Creating the table with one single BIGINT required column:

CREATE TABLE
test_brin
(
idx BIGINT NOT NULL
)
WITH
(
fillfactor = 100
)
;

Filling the table with 20 million sorted random BIGINT values:

INSERT INTO
test_brin
(
idx
)
SELECT
CAST(FLOOR(RANDOM() * 9223372036854775806) AS BIGINT)
AS idx
FROM
GENERATE_SERIES(1, 20 * 1000 * 1000, 1)
AS g
ORDER BY
idx ASC
;

Now we cluster the table (even though this shouldn't be needed):

CREATE UNIQUE INDEX test_brin_idx_uniq ON test_brin (idx);
CLUSTER test_brin USING test_brin_idx_uniq;
DROP INDEX test_brin_idx_uniq;

Now we create the BRIN index on what should be a perfectly ordered and dense table:

CREATE INDEX
test_brin_idx
ON
test_brin
USING
BRIN
(
idx
)
;

Let's VACUUM the table just to be safe:

VACUUM test_brin;
VACUUM ANALYSE test_brin;

And now let's query 20K random rows from our 20M total rows:

EXPLAIN (
ANALYZE,
VERBOSE,
COSTS,
BUFFERS,
TIMING
)
SELECT
tb.idx
FROM
test_brin
AS tb
WHERE
EXISTS (
SELECT
FROM
(
SELECT
idx
FROM
(
SELECT
-- Just trying to break the optimisation that would recognize "idx" as being an indexed column
(idx + (CEIL(RANDOM()) - 1))::BIGINT
AS idx
FROM
test_brin
ORDER BY
RANDOM()
LIMIT
20000
)
AS t
ORDER BY
idx ASC
)
AS q
WHERE
tb.idx = q.idx
)
;

By default, this query will not use the BRIN index and simply run a 1.5s long sequential scan (hitting 700 MB) and a 2.47s hash join for a total 8.7s query time:

https://explain.dalibo.com/plan/46c3191g8a6c1bc7

If we force the use of the BRIN index using (`SET LOCAL enable_seqscan = OFF;`) the same query will now take 50s with 2.5s spent on the bitmap index scan (hitting 470 MB of data) and a whopping 42s on the bitmap heap scan (hitting 20 GB of data!):

https://explain.dalibo.com/plan/7f73bg9172a8b226

Since the bitmap heap scan is taking a long time, lets reduce the `pages_per_range` parameter from its 128 default value to 32:

CREATE INDEX
test_brin_idx
ON
test_brin
USING
BRIN
(
idx
)
WITH
(
pages_per_range = 32
)
;

The query now takes 25s, half the time we had before, with 9.7s (up from 2.5s) spent on the bitmap index scan (hitting 2.6GB of data, up from 470 MB) and 10s (down from 42s) on the bitmap heap scan (hitting 4.9GB of data, down from 20 GB):

https://explain.dalibo.com/plan/64fh5h1daaheeab3

We go a step further and lower the `pages_per_range` parameter to 8 (the other extreme).

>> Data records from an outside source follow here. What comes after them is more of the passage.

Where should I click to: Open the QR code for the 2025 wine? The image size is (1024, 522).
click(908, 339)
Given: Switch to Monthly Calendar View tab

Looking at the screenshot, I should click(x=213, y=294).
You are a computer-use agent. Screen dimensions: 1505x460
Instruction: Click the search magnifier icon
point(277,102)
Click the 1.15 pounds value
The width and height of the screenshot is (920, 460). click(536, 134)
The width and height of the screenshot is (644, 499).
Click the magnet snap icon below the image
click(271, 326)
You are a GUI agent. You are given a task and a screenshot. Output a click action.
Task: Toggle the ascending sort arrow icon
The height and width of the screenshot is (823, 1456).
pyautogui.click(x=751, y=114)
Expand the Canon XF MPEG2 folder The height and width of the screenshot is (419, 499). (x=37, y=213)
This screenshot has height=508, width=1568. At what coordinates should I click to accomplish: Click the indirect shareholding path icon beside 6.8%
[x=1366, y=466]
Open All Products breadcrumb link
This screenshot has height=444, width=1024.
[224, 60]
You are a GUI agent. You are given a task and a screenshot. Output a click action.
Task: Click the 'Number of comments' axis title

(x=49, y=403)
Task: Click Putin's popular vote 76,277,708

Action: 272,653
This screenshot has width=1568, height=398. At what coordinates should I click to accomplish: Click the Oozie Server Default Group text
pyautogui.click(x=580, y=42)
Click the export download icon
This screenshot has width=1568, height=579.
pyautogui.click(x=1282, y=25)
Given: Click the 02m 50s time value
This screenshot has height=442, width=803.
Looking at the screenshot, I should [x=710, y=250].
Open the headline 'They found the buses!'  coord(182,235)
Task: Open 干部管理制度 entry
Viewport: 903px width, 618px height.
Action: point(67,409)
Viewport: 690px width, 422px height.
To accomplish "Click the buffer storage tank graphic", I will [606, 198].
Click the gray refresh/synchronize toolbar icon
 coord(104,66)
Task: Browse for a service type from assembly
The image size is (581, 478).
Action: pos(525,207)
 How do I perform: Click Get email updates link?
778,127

The query now takes 45s, close-ish to the initial time, with 38.5s (up from 2.5s) spent on the bitmap index scan (hitting 9.8GB of data, up from 470 MB) and 2.6s (down from 42s) on the bitmap heap scan (hitting 1.2GB of data, down from 20 GB):

https://explain.dalibo.com/plan/431fbde7gb19g6g6

So I had the following two questions:

Why is the BRIN index systematically worse than a sequential scan, even when the table is x1000 larger than the search set, physically pre-sorted, dense (fillfactor at 100%) and the search rows are themselves sorted?
This setup would seem to be the ideal conditions for a BRIN index to run well.
Since we only select the "idx" column, why does the BRIN index not simply return the searched value if included in one of it's ranges?
Hitting the actual row data stored in the table seems to be unnessary no?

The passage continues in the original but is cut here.